## Challenge A
Update the passage on the Hermitage's new acquisitions by rewriting it between "The gallery’s foundation" and "famous and half-remembered.", inclusive, with "antique shop" changed to "art salon".
## Challenge B
Continue the passage on the Hermitage's new acquisitions, starting after its final sentence.

** start Given passage **

Watercolor portraits and decorative porcelain.
21 April 2010 an exhibition of new arrivals featuring 92 watercolors and over 140 porcelain items that are remarkable as valuable artifacts of domestic culture opened at the State Hermitage. These exhibits were purchased by the Hermitage in the end of 2009 from Maurice Baruch, the current owner of a famous gallery Popoff & Co.
The gallery’s foundation was laid by its founder Alexander Popov. As a regular officer and a participant of the World War I, he relocated to France in 1919 and opened an antique shop in Paris that started to concentrate artifacts of exceptional artistic value. In 1935 the gallery was awarded with the first honorary Grand Prix of Paris for the supreme quality of the exhibited items. The collection was mainly replenished by items brought by Russian emigrants. Popov’s gallery received artifacts from splendid collections of princes the Saltykovs, Dolgorukis, Beloselskis-Belozerskis, Orlovs, duke Leuchtenberg, etc.
Originally, the central place in Popov’s collection was taken by watercolor portraits of the first half of the 19th century, the golden period for this genre in Europe and Russia. The Hermitage purchased works of over 30 artists of that period, both famous and half-remembered.
Among the most significant craftsmen is Pyotr Sokolov. Works by this most popular portrait painter of the Nicholas age Russia are included in the collection. Portraits of the Imperial family members hold a special place in this collection. After the artist was invited to the grand prince’s Anichkov Palace he received a series of orders from the Grand Court which contributed to his fame. In 1829 P. Sokolov created a pair portrait, unusual to his style, on a landscape featuring the empress Alexandra Fyodorovna and her daughter the grand princess Maria Nikolaevna at a sea shore. This is one of the rarest large-format works of the craftsman.
In Petersburg the only competitor of P. Sokolov by popularity was a remarkable master of watercolor portrait of the 19th century Vladimir Hau. Among his 28 works purchased by the Hermitage, the first watercolor, Portrait of Countess Uvarova, was painted around 1830, and the last, Portrait of Counts Pavel and Pyotr Sheremetevs in childhood, in 1881. Since 1840 V. Hau served as a court artist. His portraits of family members of the emperor Nicholas I is a remarkable iconographic material. Hau’s true peak of creativity and the pearl of Popov’s collection is a portrait of Natalia Pushkina (1844) that enchants with its tender beauty and fineness. Hau’s self-portrait made in 1855 should not be overlooked. The painter’s own image is devoid of any idealism inherent to his order works. The portrait can be brought into line with psychological self-portraits of Hau’s famous contemporaries such as Orest Kiprensky and Karl Bryullov whose graphic works are also put on display.

** end Given passage **
** start Dataset excerpts **

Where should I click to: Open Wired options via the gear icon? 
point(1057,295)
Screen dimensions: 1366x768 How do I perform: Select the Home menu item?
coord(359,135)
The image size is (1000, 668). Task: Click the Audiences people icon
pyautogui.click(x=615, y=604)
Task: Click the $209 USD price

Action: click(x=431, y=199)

** end Dataset excerpts **

## Right answer A
The gallery’s foundation was laid by its founder Alexander Popov. As a regular officer and a participant of the World War I, he relocated to France in 1919 and opened an art salon in Paris that started to concentrate artifacts of exceptional artistic value. In 1935 the gallery was awarded with the first honorary Grand Prix of Paris for the supreme quality of the exhibited items. The collection was mainly replenished by items brought by Russian emigrants. Popov’s gallery received artifacts from splendid collections of princes the Saltykovs, Dolgorukis, Beloselskis-Belozerskis, Orlovs, duke Leuchtenberg, etc.
Originally, the central place in Popov’s collection was taken by watercolor portraits of the first half of the 19th century, the golden period for this genre in Europe and Russia. The Hermitage purchased works of over 30 artists of that period, both famous and half-remembered.

## Right answer B
Six portraits by one of the leading architects of that time, Alexander Bryullov, the brother of the famous painter K. Bryullov, reflect his activity as a watercolorist. Especially touching are his portraits of women and children: Portrait of Princess E. Chernyshevskaya with children (approx. 1830), Portrait of the Shishmarevs sisters (approx. 1835). Portrait genre was also applied by other Russian architects of the Nicholas period. Famous A. Stackenshneider during his stay in France in 1837 depicted an unknown young man and thus confirmed his reputation as a wonderful drawer.
Romantic Self-portrait in a beret by A. Orlovsky (1807) is remarkable for the accentuated vigor of the artistic solution and the explicit orientation on Rembrandt’s works.
Among the collection’s best portraits are works by famous foreign artists closely associated with Russia: lyrical women’s images by Christine Robertson and Alexander Molinari, highly professional works by Franz Krueger, Joseph Krihuber and Friedrich Randel.
The exhibition also features works by other Russian and Western artists of the 19th century whose talent and skills greatly contribute to the high level of the famous collection. These are wonderful portraits made by E. Hau, N. Tikhobrazov, N. Orekhov, A. Vorobiev, Alexeev, Voronov, I. Grund, F. Lagrene, etc.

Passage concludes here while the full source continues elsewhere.